Number of Participants With Quality of Life (Angina Frequency) Assessment	1 year	Overall health status was assessed briefly using the EQ-5D-5L, a standardized generic measure that can also be used to link specific health states to general population-based utilities. The EQ-5D-5L consists of two parts: (1) a descriptive assessment of five dimensions (mobility, self-care, usual activities, pain/discomfort, anxiety/depression), each of which can take one of five responses corresponding to the level of severity within each dimension, and (2) a self-rating 0- 100 "thermometer" of current health-related quality of life. The proportion of participants with frequent angina (Seattle Angina Questionnaire angina frequency score \<80).

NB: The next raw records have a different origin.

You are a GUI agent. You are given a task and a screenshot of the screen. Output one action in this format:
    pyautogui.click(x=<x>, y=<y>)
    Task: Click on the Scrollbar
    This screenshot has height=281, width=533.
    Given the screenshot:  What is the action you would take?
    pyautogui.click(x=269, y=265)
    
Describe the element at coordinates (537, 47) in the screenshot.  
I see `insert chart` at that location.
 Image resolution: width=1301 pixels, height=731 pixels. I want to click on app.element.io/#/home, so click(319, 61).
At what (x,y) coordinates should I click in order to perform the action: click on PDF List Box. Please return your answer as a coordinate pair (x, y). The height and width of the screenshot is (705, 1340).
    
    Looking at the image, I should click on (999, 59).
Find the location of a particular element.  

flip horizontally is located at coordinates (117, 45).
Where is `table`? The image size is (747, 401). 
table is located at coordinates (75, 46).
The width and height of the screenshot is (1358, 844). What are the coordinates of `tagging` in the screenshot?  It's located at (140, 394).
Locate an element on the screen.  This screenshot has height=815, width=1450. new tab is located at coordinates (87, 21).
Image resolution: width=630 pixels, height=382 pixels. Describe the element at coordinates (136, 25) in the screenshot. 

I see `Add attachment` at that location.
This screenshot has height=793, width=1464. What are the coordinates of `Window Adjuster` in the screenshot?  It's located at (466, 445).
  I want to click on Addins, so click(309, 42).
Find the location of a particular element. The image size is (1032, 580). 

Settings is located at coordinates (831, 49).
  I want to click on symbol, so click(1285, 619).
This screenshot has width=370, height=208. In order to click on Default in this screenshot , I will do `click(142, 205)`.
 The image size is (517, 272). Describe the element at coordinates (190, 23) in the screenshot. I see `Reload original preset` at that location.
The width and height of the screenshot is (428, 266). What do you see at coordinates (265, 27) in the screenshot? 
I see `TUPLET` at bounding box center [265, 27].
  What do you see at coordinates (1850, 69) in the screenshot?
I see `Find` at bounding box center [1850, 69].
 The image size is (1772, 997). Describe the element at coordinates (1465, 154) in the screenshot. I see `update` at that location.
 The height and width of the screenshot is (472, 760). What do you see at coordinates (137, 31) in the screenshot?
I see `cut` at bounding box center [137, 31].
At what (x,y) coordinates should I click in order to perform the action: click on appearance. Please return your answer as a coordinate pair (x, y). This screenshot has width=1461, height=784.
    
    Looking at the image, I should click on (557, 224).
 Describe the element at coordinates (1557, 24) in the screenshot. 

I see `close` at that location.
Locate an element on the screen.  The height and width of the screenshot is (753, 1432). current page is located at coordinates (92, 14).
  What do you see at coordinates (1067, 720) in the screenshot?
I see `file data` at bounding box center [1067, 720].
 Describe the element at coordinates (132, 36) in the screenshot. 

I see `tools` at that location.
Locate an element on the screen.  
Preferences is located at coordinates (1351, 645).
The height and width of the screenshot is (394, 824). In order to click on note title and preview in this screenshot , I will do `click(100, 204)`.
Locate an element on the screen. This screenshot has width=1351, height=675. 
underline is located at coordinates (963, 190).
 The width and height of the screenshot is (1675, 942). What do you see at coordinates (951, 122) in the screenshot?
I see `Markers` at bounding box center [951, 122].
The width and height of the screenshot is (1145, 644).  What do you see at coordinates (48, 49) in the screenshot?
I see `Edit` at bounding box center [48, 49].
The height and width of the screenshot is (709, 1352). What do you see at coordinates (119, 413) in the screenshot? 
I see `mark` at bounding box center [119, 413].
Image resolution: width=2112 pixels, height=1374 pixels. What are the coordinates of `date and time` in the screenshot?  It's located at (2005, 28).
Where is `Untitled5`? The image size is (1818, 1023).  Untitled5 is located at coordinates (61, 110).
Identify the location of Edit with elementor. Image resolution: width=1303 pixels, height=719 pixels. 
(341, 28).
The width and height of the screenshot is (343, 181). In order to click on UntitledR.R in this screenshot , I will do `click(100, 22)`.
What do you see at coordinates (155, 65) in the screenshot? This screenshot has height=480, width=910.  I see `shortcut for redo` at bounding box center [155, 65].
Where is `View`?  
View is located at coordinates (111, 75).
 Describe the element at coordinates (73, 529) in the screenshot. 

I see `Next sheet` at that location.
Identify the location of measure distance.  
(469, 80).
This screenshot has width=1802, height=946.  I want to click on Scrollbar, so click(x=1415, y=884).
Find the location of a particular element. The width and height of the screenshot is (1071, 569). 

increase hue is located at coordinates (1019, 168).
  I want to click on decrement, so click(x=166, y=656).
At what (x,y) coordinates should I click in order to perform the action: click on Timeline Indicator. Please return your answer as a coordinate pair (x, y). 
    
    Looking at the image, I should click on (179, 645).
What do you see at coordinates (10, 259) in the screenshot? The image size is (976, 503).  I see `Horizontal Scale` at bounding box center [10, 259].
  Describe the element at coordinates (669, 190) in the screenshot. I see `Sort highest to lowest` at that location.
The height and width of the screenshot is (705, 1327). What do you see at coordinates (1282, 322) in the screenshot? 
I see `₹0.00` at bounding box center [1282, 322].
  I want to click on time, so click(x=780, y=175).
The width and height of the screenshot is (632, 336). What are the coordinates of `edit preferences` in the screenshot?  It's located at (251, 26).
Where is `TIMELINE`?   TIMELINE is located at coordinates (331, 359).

Cumulative Radiation Exposure From All Cardiovascular Procedures (12 M), MilliSievert (mSv)	1 year	The cumulative radiation exposure over the 12 months following Randomization was calculated based on each participant's exposure to radiation for cardiovascular care. If data are missing in \> 80% or more of the diagnostic and procedural testing, a single fixed estimate of radiation based on the literature will be used to impute. Given high missingness in catheterization data, a fixed estimate of 6.6 mSv and 4.1 mSv was used for catheterization with and without revascularization, respectively, based on recent trial data.
Number of Participants With Preventive Medication Use	1 Year	Lipid-lowering agents included statins, ezetimibe, PCSK9 inhibitors. Antiplatelet agents included aspirin, clopidogrel, ticagrelor, or prasugrel. Antihypertensive medications included calcium channel blockers, angiotensin-converting enzyme inhibitors, angiotensin receptor blockers, angiotensin-neprilysin inhibitor, beta blockers, nitrates, or diuretics.
Number of Catheterization and Revascularization Procedures	1 year	Catheterization efficiency was defined as the proportion of invasive cardiac catheterization patients who undergo revascularization (PCI or CABG) within 6 months. Revascularization may occur either percutaneously (PCI) or surgically (CABG) or as hybrid (PCI and CABG). For PCI, any intervention on a lesion in the coronary tree (including angioplasty, stenting, intravascular lithotripsy) whether successful or not will be considered a revascularization. For CABG the start of the surgical procedure (skin incision) was considered as CABG, whether the procedure was successful or not. Staged revascularization was considered as one revascularization event.